At a recent meeting of the World Bank and International Monetary Fund, Centers for Disease Control (CDC) Director Tom Frieden likened the current Ebola outbreak to the early years of the AIDS epidemic. "I've been working in public health for 30 years," said Friedan. "The only thing like this has been AIDS. And we have to work now so that this is not the world's next AIDS," Frieden said.
Since I’m a
historian of medicine, I have been thinking the same thing as I’ve watched the
Ebola epidemic unfold over the past few months. I first read about the Ebola virus in journalist Randy Shilts’s book And
the Band Played On: Politics, People, and the AIDS Epidemic
(1987). Although the book was meant to raise awareness
about the AIDS crisis, it begins in 1976 with a “virulent outbreak of a
horrifying new disease” in a town along the Ebola river on the Zaire-Sudan
border, which “had demonstrated the dangers of primitive medicine and new
viruses.” The outbreak started when a trader from a nearby village came
to the teaching hospital for nurses in Maridi with fevers and profuse,
uncontrollable bleeding. Within days 40 percent of their student nurses were
infected.
Alarmed local leaders called the World Health Organization, who sent doctors from American Centers for Disease Control. By the time the CDC workers arrived, thirty-nine nurses and two doctors had died from what was now called Ebola hemorrhagic fever. CDC doctors quickly isolated those with fevers and the epidemic was quickly contained. Still the toll was high: 53% of those who contracted the disease died from it. “Years later,” Shilts wrote, “a tenuous relief would fill the voices of doctors who talked of how fortunate it was for humankind that this new killer had awakened in this most remote corner of the world and been stamped out so quickly. A site just a bit closer to regional crossroads could have released a horrible plague."
Ebola epidemics have occurred periodically in rural parts of West and Central Africa but until this year have been quickly contained. In contrast, the current epidemic first emerged in a major urban area and spread rapidly before an effective containment strategy could be put in place. From there, it has spread to other heavily populated areas, and now, because of air travel, to the United States and Europe. The fact that the virus has until now been confined to isolated rural areas explains, but does not excuse, why public health officials were caught off-guard. As Shilts reminded us back in 1987, "With modern roads and jet travel, no corner of the world was very remote anymore; never again could diseases linger undetected for centuries among a distant people without finding some route to fan out across the planet.”

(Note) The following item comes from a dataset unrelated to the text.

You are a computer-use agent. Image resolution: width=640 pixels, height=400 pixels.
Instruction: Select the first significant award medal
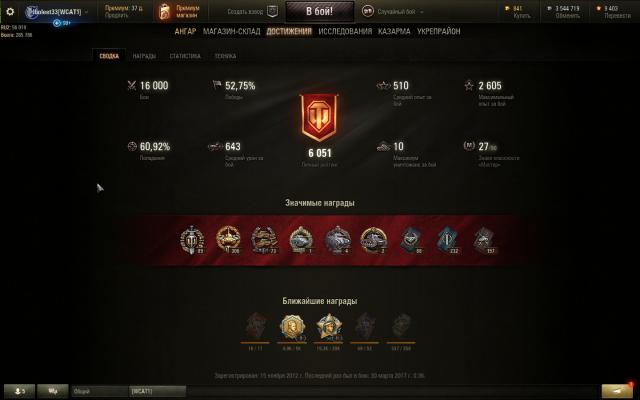click(x=192, y=240)
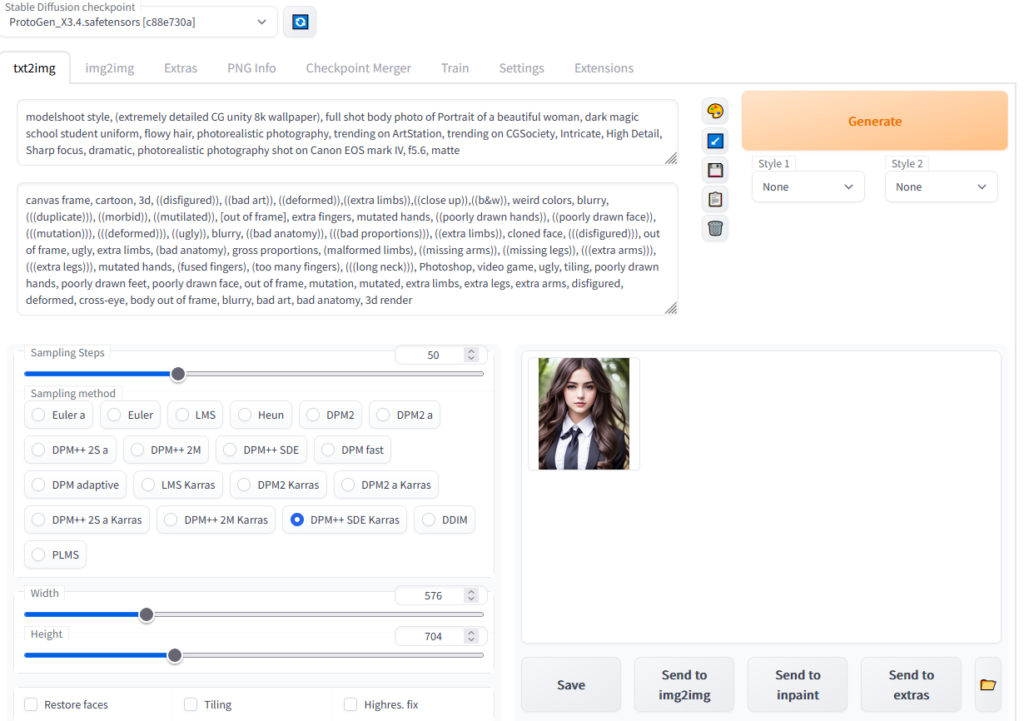Click the artist palette icon near Generate

715,110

Calls by Texas Governor Rick Perry and members of Congress to ban flights from countries in West Africa where the epidemic is raging, while understandable, also risk creating the kind of ignorance and xenophobia we saw during the early years of the AIDs epidemic. In his book When Germs Travel: Six Major Epidemics that Have Invaded America and the Fears They Have Unleashed, Howard Markel observes that the discovery of AIDS among homosexuals, heroin users, Haitians, and Haitian immigrants living in New York and South Florida "helped to create a powerful association of sexuality, substance abuse, 'bad blood,' black skin, voodoo rituals, and prejudice." Haitian refugees who were HIV positive were held at "Confinement Camps" in Guantanamo Bay. Although these refugees were eventually allowed to settle in the United States, discrimination against Haitians continued. Haitians in the U.S. were the only immigrant group that the FDA prohibited from donating blood, even though the percentage of Haitians infected with HIV was much lower than residents of San Francisco, New York, Boston, or San Juan, Puerto Rico. After nationwide protests by the Haitian immigrant community and their supporters, "the FDA formally removed Haitians from its list of banned blood donors."
We are already seeing this type of racism in the news coverage of the current Ebola epidemic. For example, Andrea Tantaros of Fox warned that people who travel to the country and show symptoms of Ebola will "seek treatment from a witch doctor" instead of going to the hospital. Immigrants and visitors from Liberia, Guinea, and Sierra Leone are being shunned and asked to leave work out of fears they will spread disease, and Navarro College near Dallas is refusing to accept international students from countries with confirmed Ebola cases. Conservative radio hosts Rush Limbaugh and Michael Savage have even suggested that President Obama and other liberals deliberately want to spread Ebola in the United States as punishment for slavery. Randy Shilts died in 1994, but hopefully his message that prejudice is no way to fight a plague will live on.